Copy out every line of the material below exactly as it appears, leaving out the pictures.

DATA SUPPLIED:
╔══
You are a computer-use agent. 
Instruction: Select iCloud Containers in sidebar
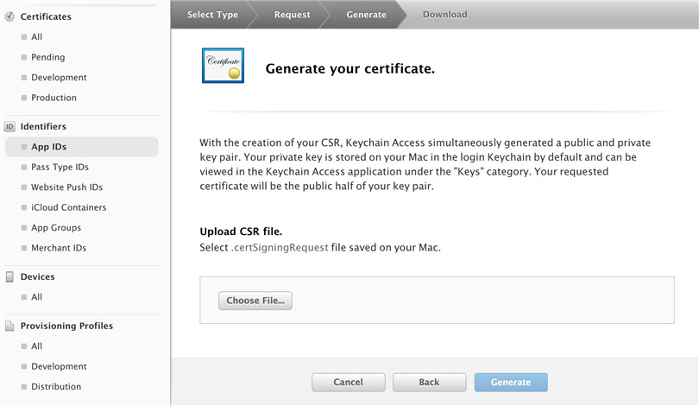coord(68,207)
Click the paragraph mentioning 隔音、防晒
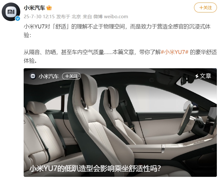 (120, 56)
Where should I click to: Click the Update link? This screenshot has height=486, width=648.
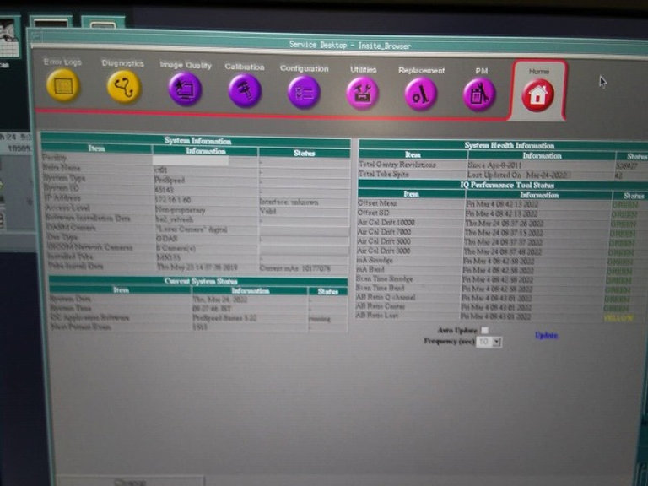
╚══
RESULT FOR THIS EXERCISE:
You are a computer-use agent. 
Instruction: Select iCloud Containers in sidebar
coord(68,207)
Click the paragraph mentioning 隔音、防晒
 (120, 56)
Where should I click to: Click the Update link? This screenshot has height=486, width=648.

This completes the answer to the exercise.